McCain probably won the basic, nitty-gritty arguments. But Barack Obama won overall. See Kennedy-Nixon 1960.
This debate was supposed to be on John McCain's turf: he has staked almost his entire candidacy on the idea that Barack Obama is simply not ready to lead this nation in a time of crisis and a time of war. All of McCain's negative ads end with "Obama ready to lead. No." So what John McCain had to do tonight, especially in light of his sinking campaign and his sliding poll numbers, was to make Barack Obama look exactly that: just not ready to lead. He didn't succeed.
If someone who had never heard of either of these men--who knew nothing about their experience or their personalities or their personal attributes, or their parties--read the debate transcript, they'd probably give the debate ever so slightly to McCain, mostly because he was harder on Obama than vice-versa and he seemed slightly more commanding (of course, Obama also had his moments). But, as an entire package, Obama won for two specific reasons.
One: America does not want an angry, dismissive President, especially if they're elderly. This is the land of Franklin Roosevelt, John F. Kennedy, and Ronald Reagan, an optimistic nation, and we want an optimistic, sunny President. And John McCain was neither optimistic nor sunny last night. Of course, Obama wasn't much of either, either, but this doesn't fall on him as much as it falls on McCain, simply because of McCain's age. The fact is, apart from the aforementioned Reagan, America has not elected a man over the age of 65 to the Presidency since James Buchanan in 1856, who served as President immediately before Abraham Lincoln. It's been that long. Reagan broke that tradition because he was optimistic to a point where it made some people wonder just how "there" and aware he really was.

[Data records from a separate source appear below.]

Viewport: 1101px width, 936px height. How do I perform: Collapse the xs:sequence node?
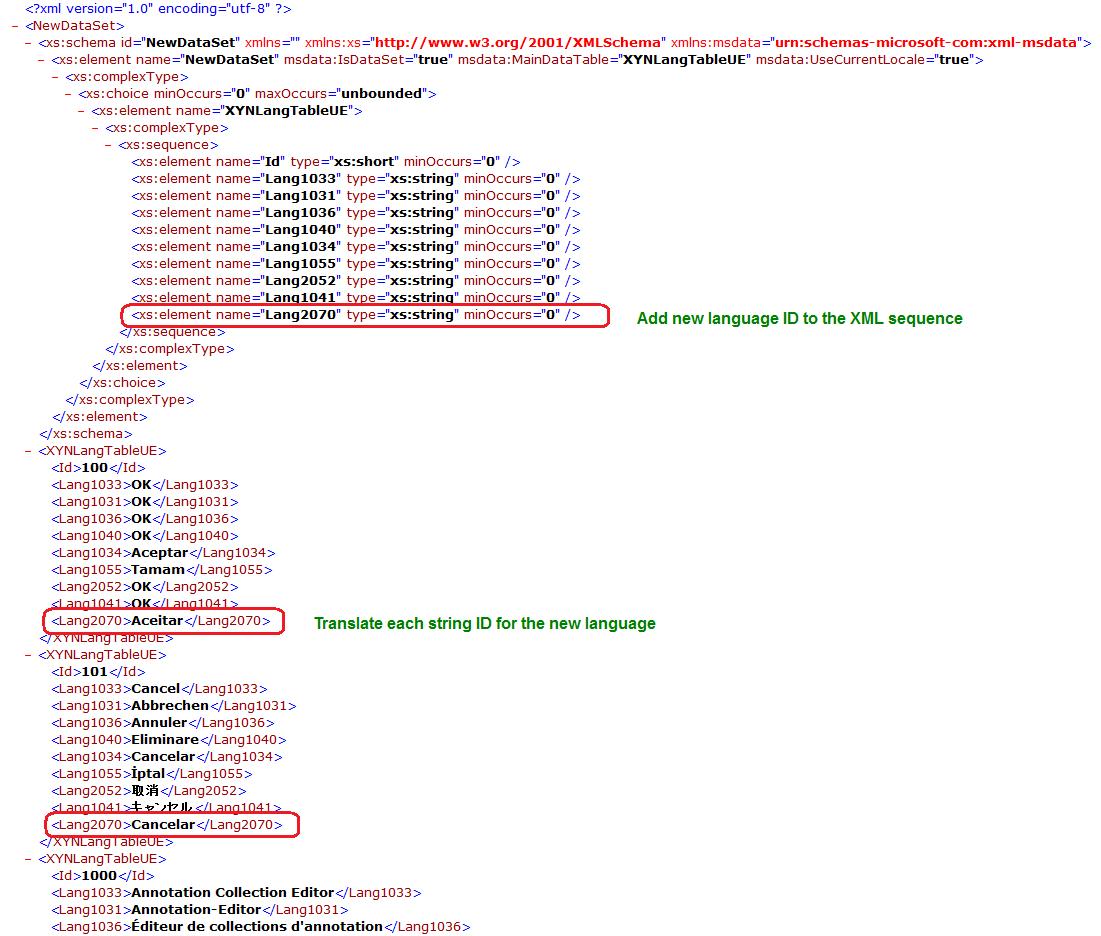(109, 145)
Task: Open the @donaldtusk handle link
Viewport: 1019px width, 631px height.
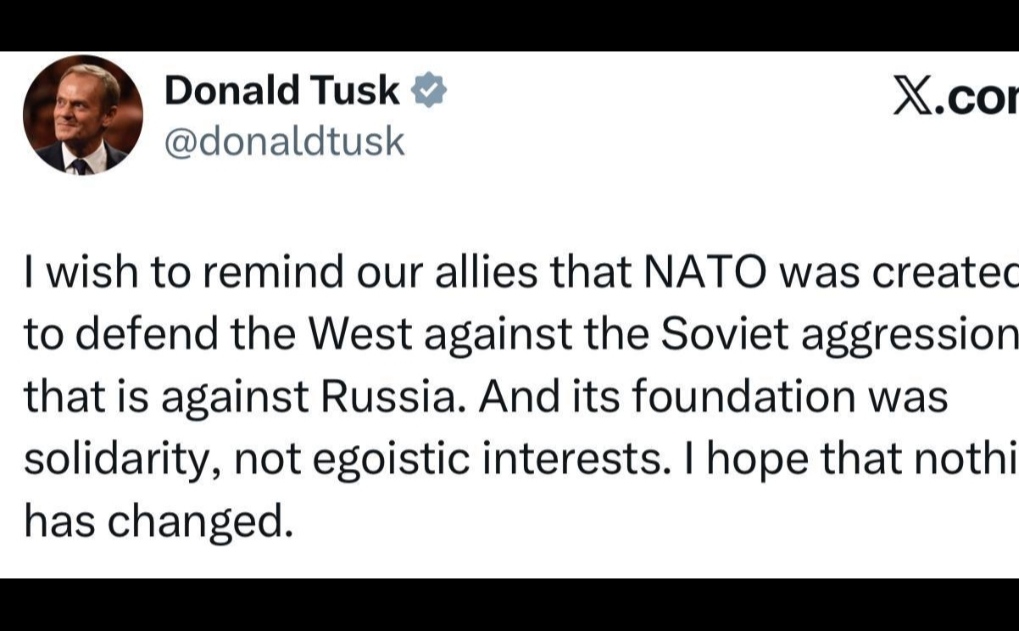Action: point(284,141)
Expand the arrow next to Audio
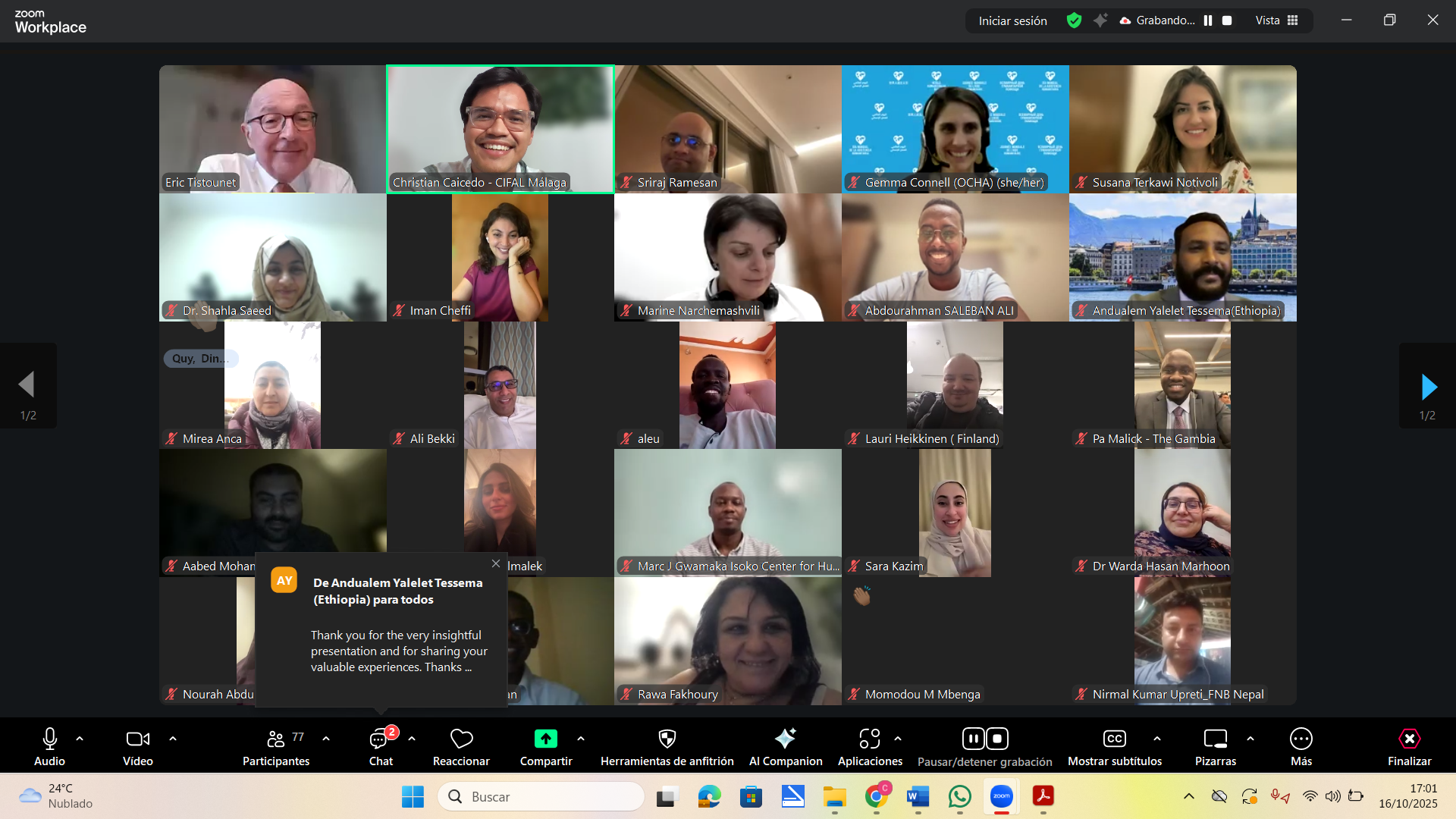This screenshot has height=819, width=1456. 80,739
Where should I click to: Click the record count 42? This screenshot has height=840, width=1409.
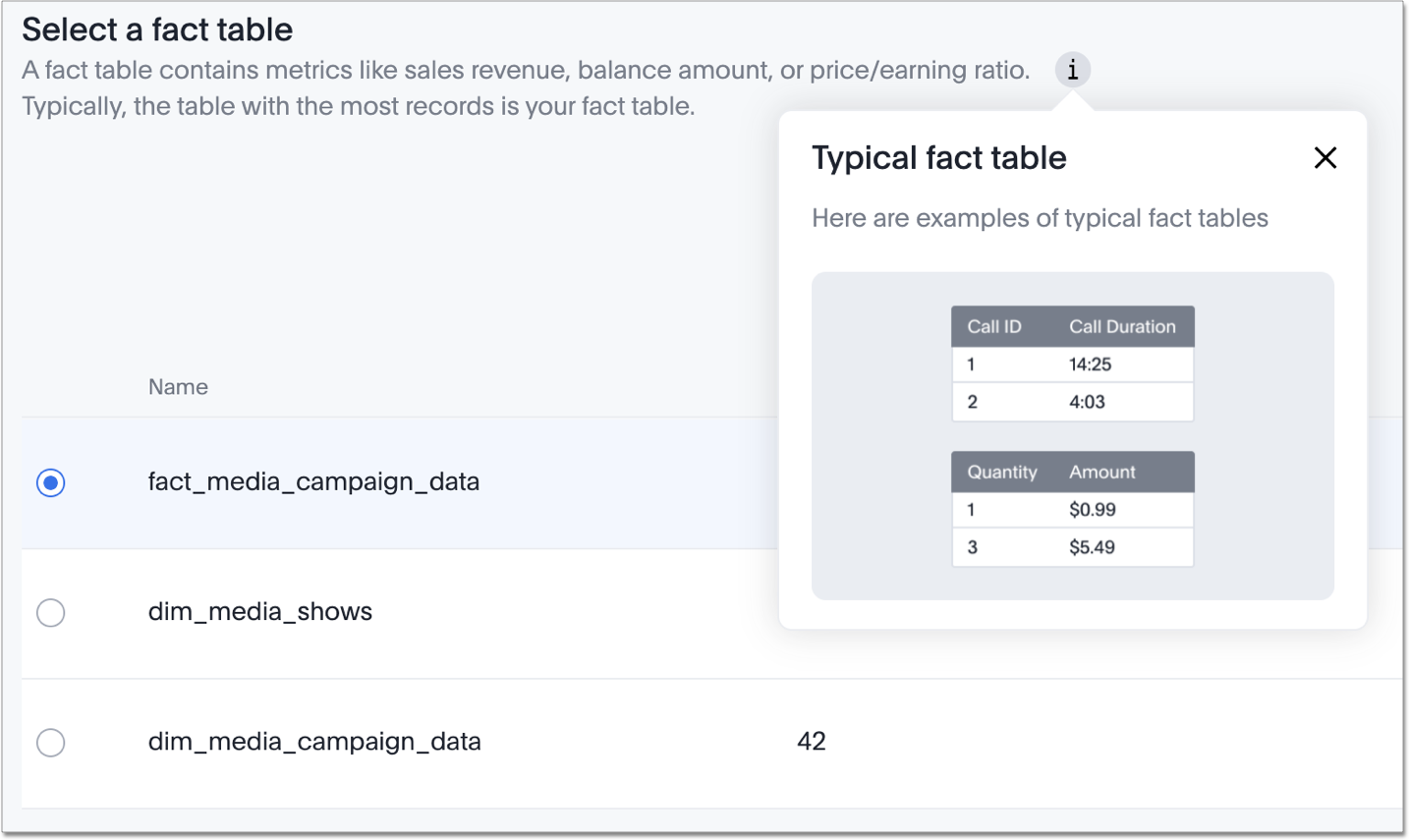[x=813, y=743]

The fact is, America doesn't like grumpy grandpas. Despite his young age, Nixon in 1960 looked like a grumpy grandpa. Bob Dole in 1996 was a grumpy grandpa. Neither of them won (at least in those years, since Nixon ran again in 1968 and was elected). And John McCain seemed like a grumpy grandpa as well, treating Obama like a schoolkid, acting like it was an insult to his intelligence that he even had to debate Obama. And this is a chronic problem of McCain's: he had the same attitude toward George W. Bush in 2000 and toward Mitt Romney in the primaries this year. It's not going to serve him well.
Second, and finally: this was McCain's turf. He needed to send Obama back to school. And he didn't. He may have outperformed Obama slightly, but this was a foreign policy debate. McCain needed to crush Obama, not only because McCain--and the general public--considers foreign policy to be McCain's strong suit, but also because, in light of recent events and recent poll numbers, McCain needed a game-changer. He didn't give us one. Like Kennedy against Nixon in 1960, Obama didn't have to beat McCain: he just had to tie him. He had to make himself look like an acceptable Commander-in-Chief. Not a spectacular one, just an acceptable one. And he did it.
And, now that Obama has neutralized McCain's advantage in foreign policy--the only area where McCain has consistently led Obama in the polls--there is no other debate to have but on the economy. And I think we'll know how that'll turn out.
President Obama. Get used to hearing it, get used to saying it.